Without free movement and residence rights, UK citizens who wish to move to, or remain in, an EU Member State, but who do not yet have long-term resident status, would be subject to possible quotas and EU-preference rules on labour migration. Highly-skilled British professionals could no longer simply be able to move to another Member State and take up work, but would have to apply for a Blue Card as provided for under EU law[xvii], or qualify as an intra-corporate transferee both of which would subject them to more restrictive rules than for EU citizens. Less skilled workers and self-employed British citizens would also be entirely subject to national laws on their admission (although they would have some limited equality rights under the Single Permit Directive[xviii]).

As EU citizens, UK nationals also benefit from various health protections, both when travelling abroad and also when at home in terms of food safety. They have the right to:

  • receive necessary healthcare in any EU country if they unexpectedly fall ill or have an accident during a visit to another EU country, under the same conditions as people insured in the host country—they can claim reimbursement either in the country that they are visiting while they are still there or when they go back to the country where they are insured
  • choose to get planned healthcare (sometimes needing to seek prior authorisation from the insurer) in another EU country and be reimbursed for it at home, fully or partially depending on the circumstances
  • benefit from harmonised food safety standards—compulsory checks take place throughout the agri-food chain to ensure that plants and animals are healthy and that food and animal feed is safe, of high quality, appropriately labelled and meets EU standards.

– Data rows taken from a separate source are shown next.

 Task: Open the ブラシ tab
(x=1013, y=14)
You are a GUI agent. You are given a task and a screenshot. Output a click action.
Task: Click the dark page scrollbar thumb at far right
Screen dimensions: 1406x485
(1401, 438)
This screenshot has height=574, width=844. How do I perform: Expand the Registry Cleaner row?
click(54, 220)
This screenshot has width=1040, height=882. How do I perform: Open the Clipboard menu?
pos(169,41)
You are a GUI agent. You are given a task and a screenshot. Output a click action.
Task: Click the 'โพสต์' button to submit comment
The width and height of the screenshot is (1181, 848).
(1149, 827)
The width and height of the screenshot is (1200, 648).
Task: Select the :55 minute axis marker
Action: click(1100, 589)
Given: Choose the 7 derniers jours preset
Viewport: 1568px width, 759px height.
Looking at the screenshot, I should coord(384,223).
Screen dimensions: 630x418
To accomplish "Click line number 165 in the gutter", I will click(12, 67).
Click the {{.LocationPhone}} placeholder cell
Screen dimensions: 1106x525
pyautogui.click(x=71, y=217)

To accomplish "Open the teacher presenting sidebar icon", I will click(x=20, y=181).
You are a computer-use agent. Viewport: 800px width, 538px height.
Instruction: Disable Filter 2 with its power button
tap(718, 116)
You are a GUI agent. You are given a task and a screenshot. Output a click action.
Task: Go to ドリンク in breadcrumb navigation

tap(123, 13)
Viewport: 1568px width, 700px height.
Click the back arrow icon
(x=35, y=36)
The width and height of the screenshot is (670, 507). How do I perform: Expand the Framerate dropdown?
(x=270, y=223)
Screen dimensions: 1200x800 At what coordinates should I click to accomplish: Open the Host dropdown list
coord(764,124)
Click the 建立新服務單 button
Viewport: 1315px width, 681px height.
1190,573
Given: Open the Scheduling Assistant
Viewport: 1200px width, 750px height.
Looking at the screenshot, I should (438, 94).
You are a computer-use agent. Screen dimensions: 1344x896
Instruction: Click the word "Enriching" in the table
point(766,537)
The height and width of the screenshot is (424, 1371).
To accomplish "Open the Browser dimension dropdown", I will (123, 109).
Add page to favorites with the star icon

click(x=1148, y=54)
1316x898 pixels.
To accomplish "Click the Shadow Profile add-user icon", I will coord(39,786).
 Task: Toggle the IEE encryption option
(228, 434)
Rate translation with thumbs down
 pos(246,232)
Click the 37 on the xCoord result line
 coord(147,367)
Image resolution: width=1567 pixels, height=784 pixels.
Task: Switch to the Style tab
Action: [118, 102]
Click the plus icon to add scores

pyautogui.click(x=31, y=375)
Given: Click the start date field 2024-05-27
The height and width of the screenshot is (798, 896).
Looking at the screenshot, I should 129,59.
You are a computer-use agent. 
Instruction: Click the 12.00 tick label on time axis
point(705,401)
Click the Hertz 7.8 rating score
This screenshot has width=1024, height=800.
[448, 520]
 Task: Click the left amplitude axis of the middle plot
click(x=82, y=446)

What about the wider and economic benefits of EU citizenship?

The single market refers to the EU as one territory without any internal borders or other regulatory obstacles to the free movement of goods, workers, services (and the right of establishment) and capital. Article 26(2) TFEU makes reference to ‘the internal market’, described as an area without internal frontiers in which the free movement of goods, persons, services and capital is ensured in accordance with the provisions of the treaties.

The single market provides benefits for all Europe’s 500 million citizens. For instance, academic and professional qualifications are recognised across the EU. Article 53 concerns legislative competence in respect of the mutual recognition of diplomas and certificates and other qualifications. This provides the most significant legal basis for the harmonisation of national legislation so as to facilitate freedom of establishment (and services). Below are some examples of the wider benefits of EU citizenship to individuals.          

Setting up a business

The single market allows businesses to operate unhindered in all Member States. Companies have the opportunity to grow as they wish, establishing themselves in another EU country under the same conditions or to offer cross-border services from their own home base. Legal services are an example of a sector which has benefited enormously from the internal market. 76% of the UK top 50 law firms have at least one office elsewhere in the EU. The ability to open new offices stems from freedom of establishment (Articles 49 and 50 TFEU), but this is underpinned by the possibility for firm employees to move to those new locations[xix].

Education and research

Non-discrimination on grounds of (other) EU nationality has been said to be ‘particularly important in the field of education’ in view of the aims of Article 165(2) TFEU to ‘encourage mobility of students and teachers’[xx].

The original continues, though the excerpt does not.